Lo sforzo congiunto di un consorzio internazionale che ha visto l'impegno di 25 centri di ricerca, ha aperto nuove prospettive di cura dei tumori. Tra i protagonisti di questi risultati troviamo anche due italiani, Antonio Iavarone e Anna Lasorella, che svolgono il lavoro di ricercatori da molti anni presso la Columbia University di New York. I risultati sono stati pubblicati sulla rivista Nature Medicine.
Nuove informazioni sulla malattia con i dati genetici
In particolare grazie all'enorme quantità di informazioni relative ai dati genetici raccolti da 25 centri di ricerca in tutto il mondo, è stato possibile conoscere meglio il meccanismo di sviluppo del glioma, un raro tumore cerebrale finora non rispondente all'immunoterapia.
Grazie ai Big Data è stato possibile riscostruire la mappa molecolare e genetica del glioma, un tumore al cervello, nei pazienti colpiti da neurofibromatosi di tipo 1. I pazienti che ne sono affetti, risultano maggioremente soggetti a sviluppare tumori del sistema nervoso periferico e del cervello.
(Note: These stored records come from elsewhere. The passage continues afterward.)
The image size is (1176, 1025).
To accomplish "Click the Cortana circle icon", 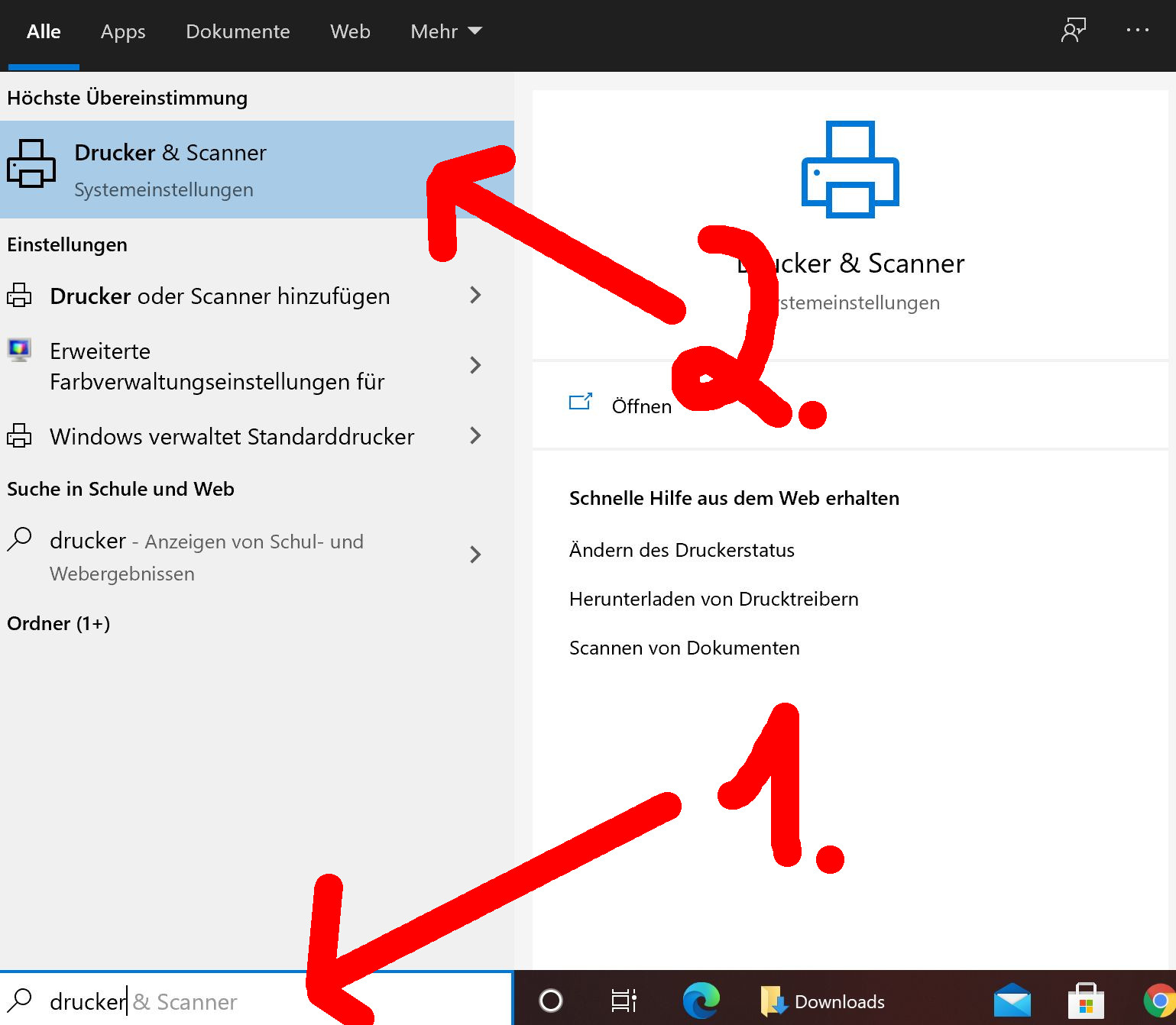I will [x=550, y=1001].
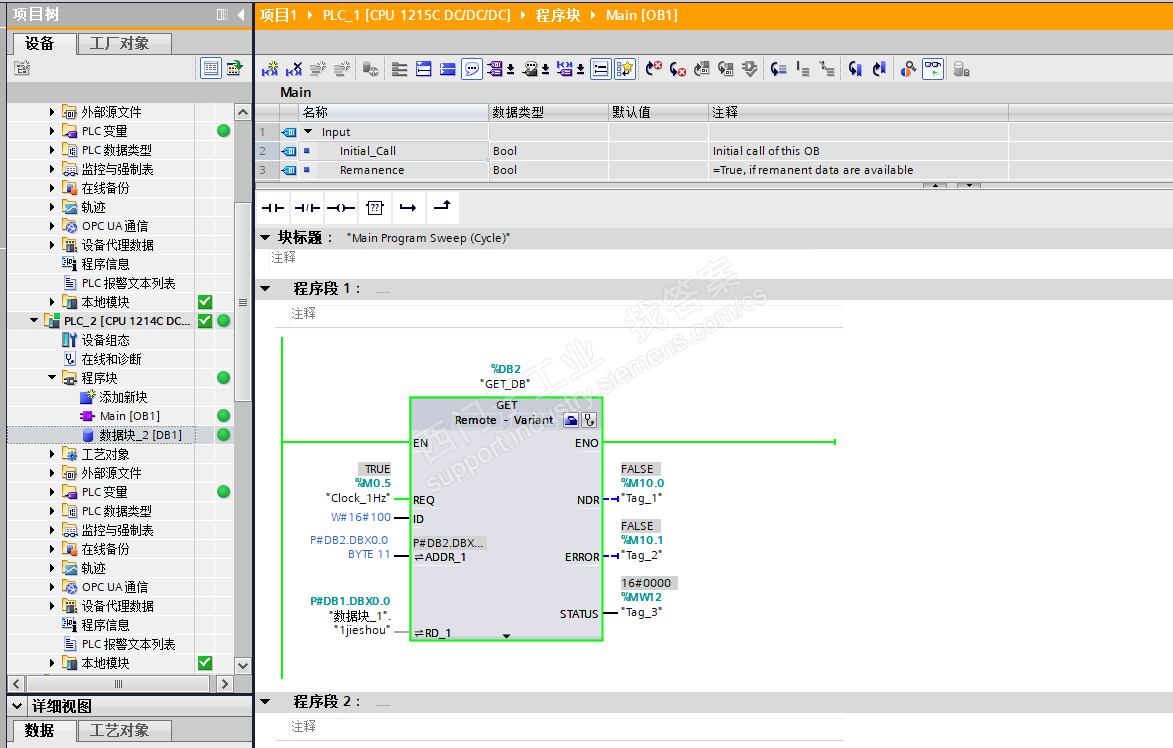Expand the GET block bottom arrow
The image size is (1173, 748).
pos(506,635)
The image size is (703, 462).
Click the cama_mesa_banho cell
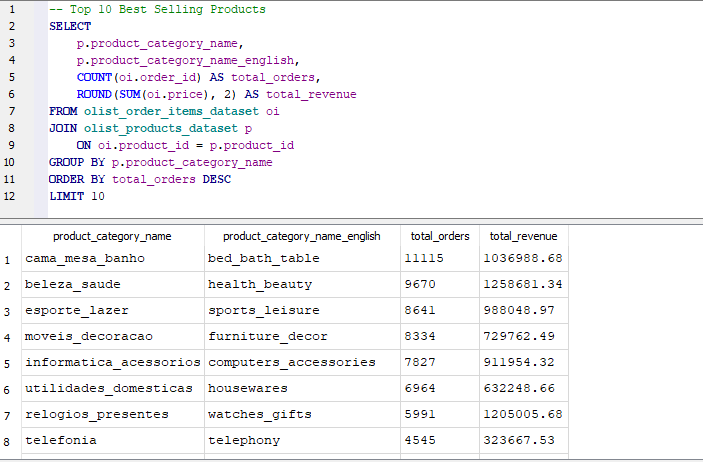point(113,259)
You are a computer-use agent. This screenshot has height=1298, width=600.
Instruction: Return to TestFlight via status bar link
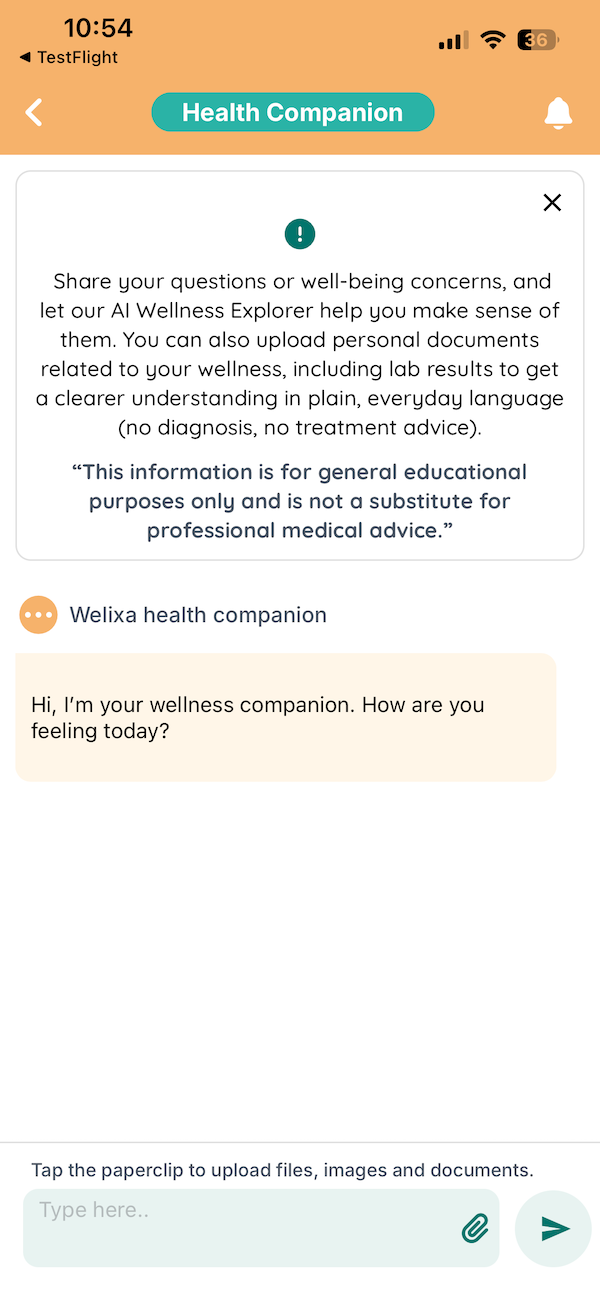[x=68, y=58]
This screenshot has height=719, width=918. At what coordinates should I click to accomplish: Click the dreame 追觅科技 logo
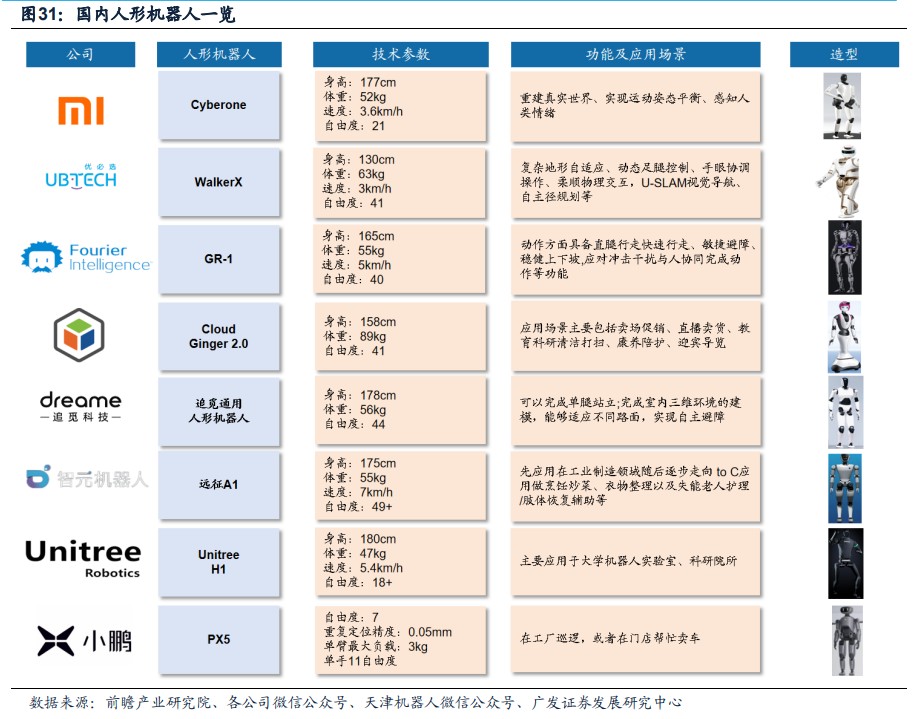click(x=81, y=405)
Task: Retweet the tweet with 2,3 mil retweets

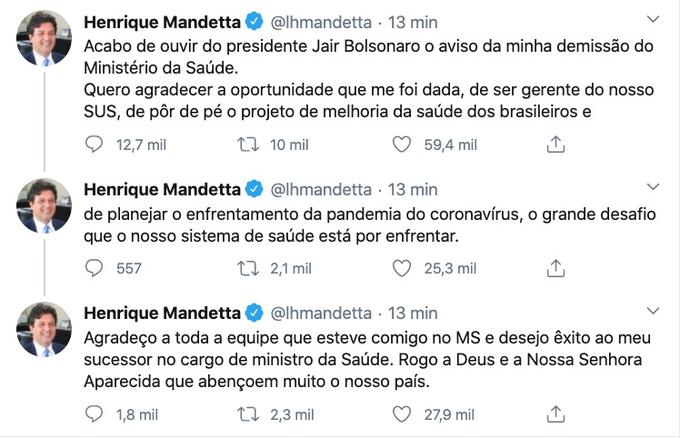Action: point(247,414)
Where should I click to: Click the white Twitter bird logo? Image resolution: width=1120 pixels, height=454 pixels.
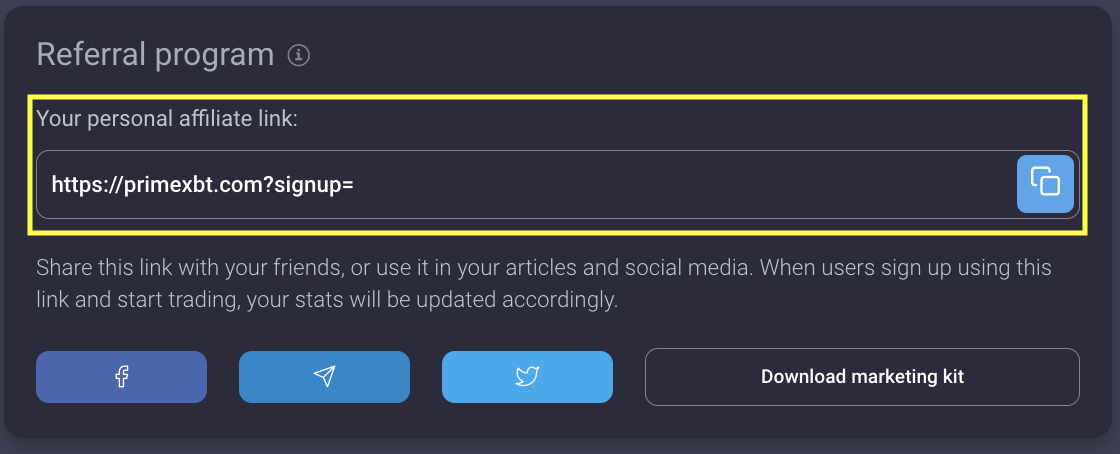[x=527, y=377]
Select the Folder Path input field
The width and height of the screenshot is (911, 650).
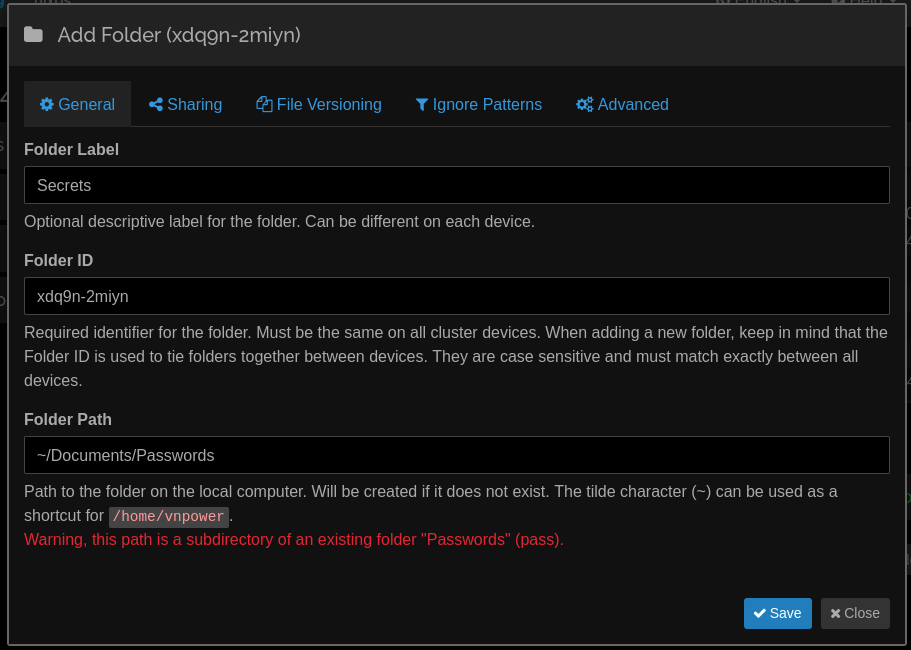pos(457,455)
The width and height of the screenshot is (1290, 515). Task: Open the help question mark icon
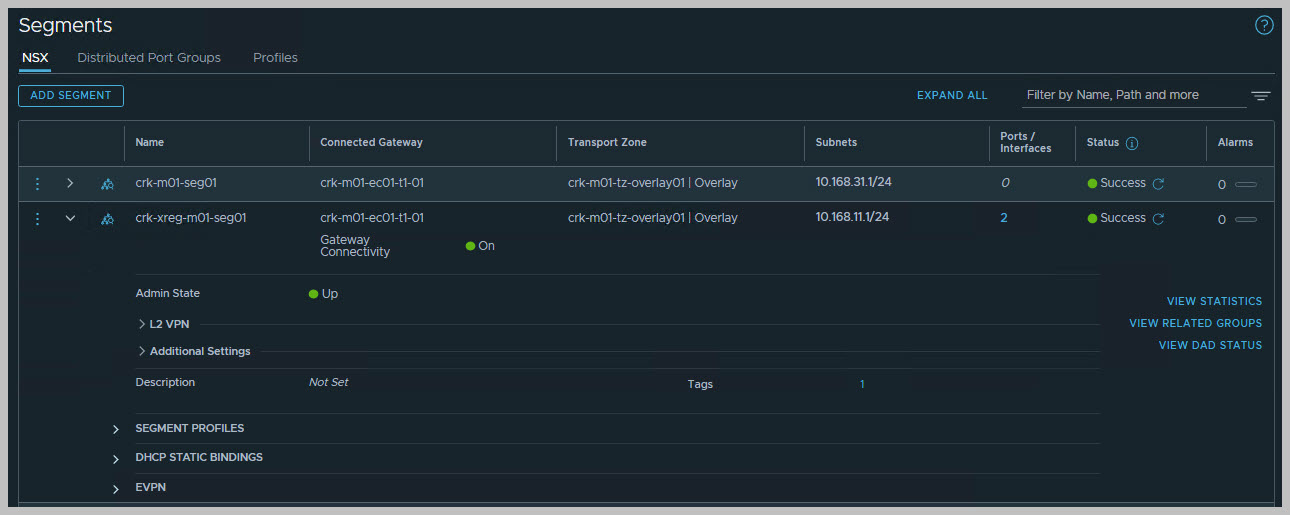click(x=1264, y=26)
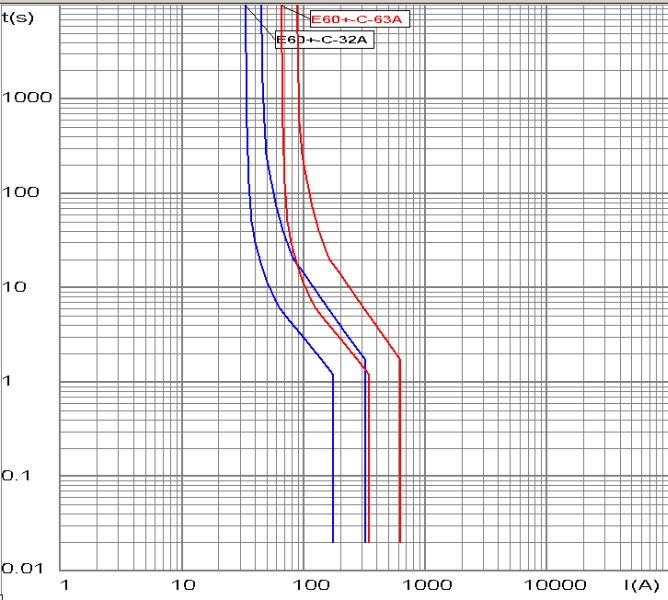Click the 0.01 label on the time axis
The image size is (668, 600).
(21, 568)
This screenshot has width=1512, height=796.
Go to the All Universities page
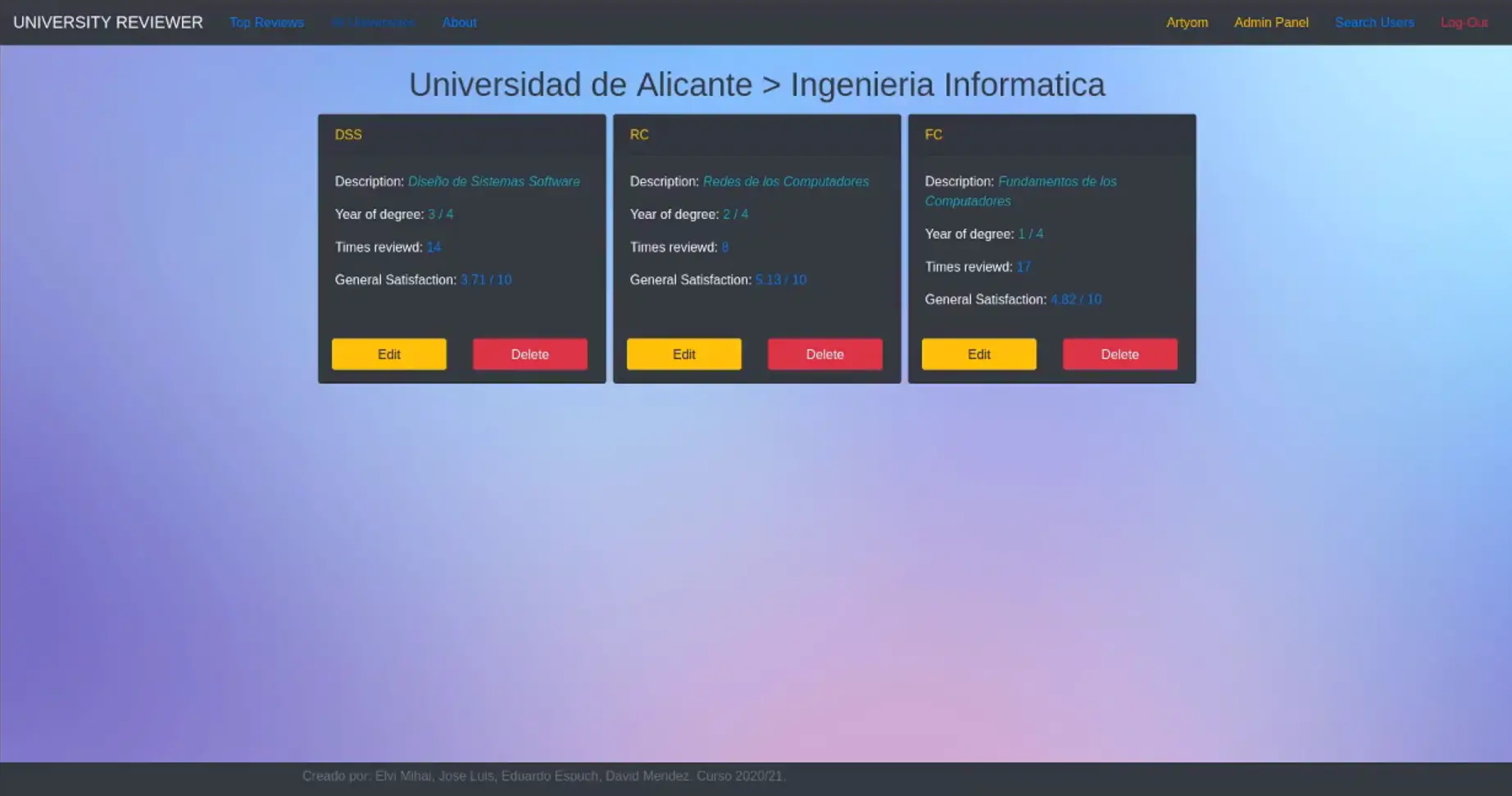point(373,22)
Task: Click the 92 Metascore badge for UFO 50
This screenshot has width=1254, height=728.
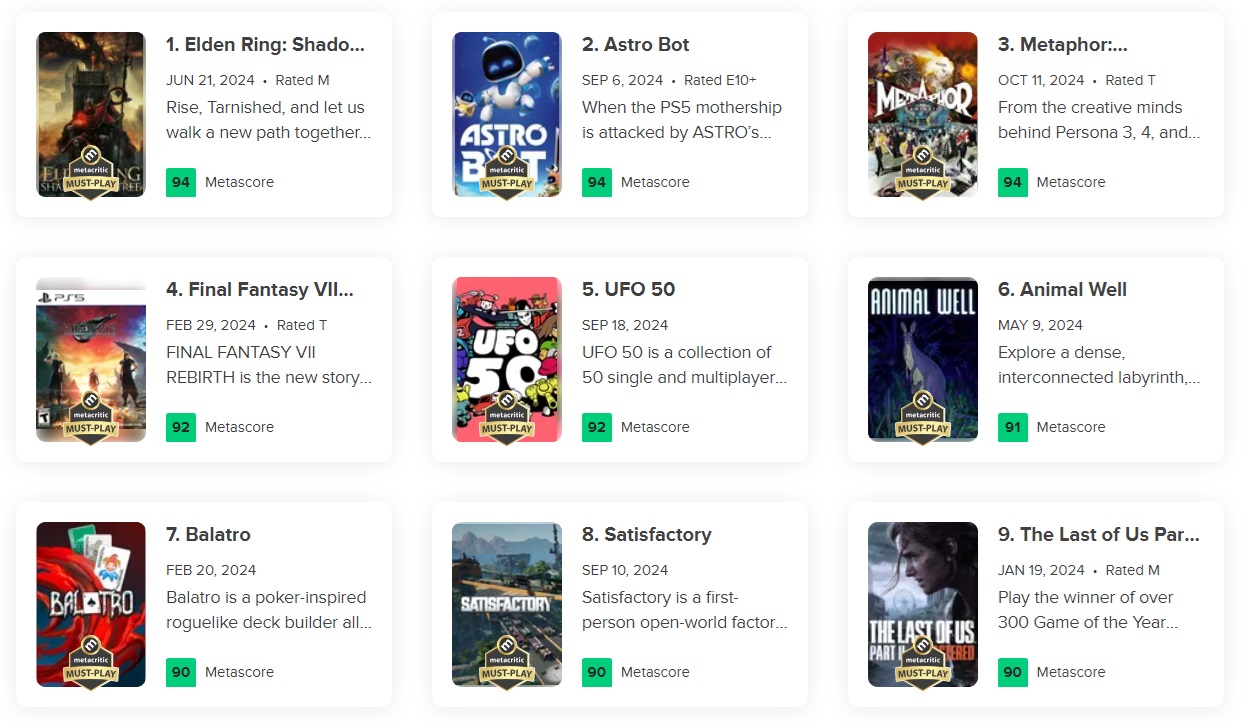Action: point(597,427)
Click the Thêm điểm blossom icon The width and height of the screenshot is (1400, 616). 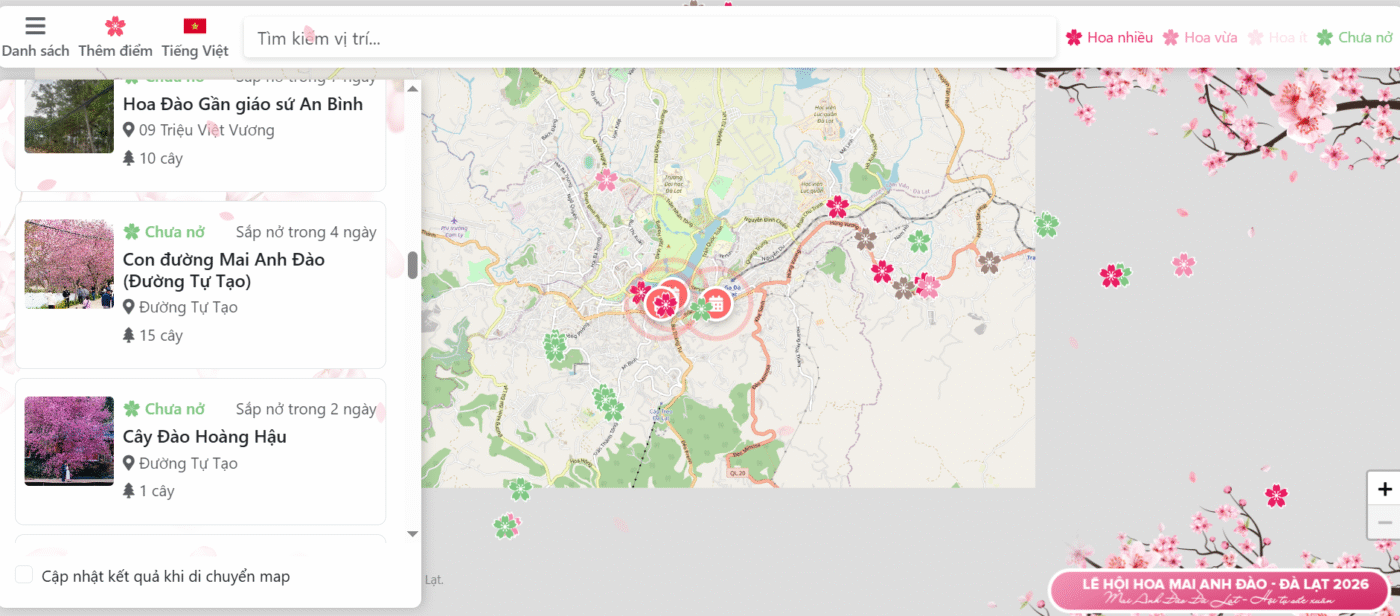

Tumori: nuove prospettive di cura con trattamenti terapeutici personalizzati
I ricercatori hanno gettato le basi per trattamenti terapeutici personalizzati dei pazienti affetti da patologie tumorali. In questo senso si aprono nuove strade per l'impiego dell'immnunoterapia che finora non ha dato risultati nel trattamento dei tumori al cervello. Iavarone all'Ansa ha spiegato che grazie alla mappa molecolare è possibile conoscere in anticipo i tumori che presentano linfociti T e che quindi possono rispondere positivamente all'immunoterapia.
Iavarone prosegue spiegando che attraverso le analisi sui Big Data è possibile studiare le caratteristiche dei tumori, per cui diventa molto semplice determinare se in un tumore vi sono o meno linfociti T.
Finora l'immunoterapia non è risultata efficace nel trattamento dei tumori cerebrali, in quanto in questa tipologia tumorale si ravvisano spesso degli infiltrati cellulari composti da macrofagi, che inibiscono l'attività del sistema immunitario contro il tumore.
Lo studio invece ha permesso di scoprire che molti gliomi a crescita lenta nei pazienti affetti neurofibromatosi non solo non hanno macrofagi ma producono anche proteine, che si definiscono neoantigeni, che invece hanno l'effetto di potenziare la risposta del sistema immnunitario contro il tumore. In circa il 50% dei gliomi a crescita più lenta, i ricercatori hanno trovato un numero elevato di linfociti T, cellule del sistema immunitario in grado di riconoscere le cellule tumorali e quindi di eliminarle.
Questi pazienti potrebbero essere trattati con l'immunoterapia per aumentare l'efficacia dei linfociti nel distruggere le cellule tumorali.
Un'altra prospettiva di cura riguarda il trattamento dei gliomi aggressivi sempre nei pazienti affetti da neurofibromatosi. La presenza di macrofagi non li rende sensibili all'immunoterapia, tuttavia i ricercatori hanno scoperto che molti di questi pazienti presentano la mutazione di un gene. Se trattati con una terapia che crea un danno nel Dna delle cellule tumorali, queste andrebbero incontro a delle lesioni incompatibili con la sopravvivenza. In tal modo, per i ricercatori, sarebbe possibile bloccare la crescita del tumore.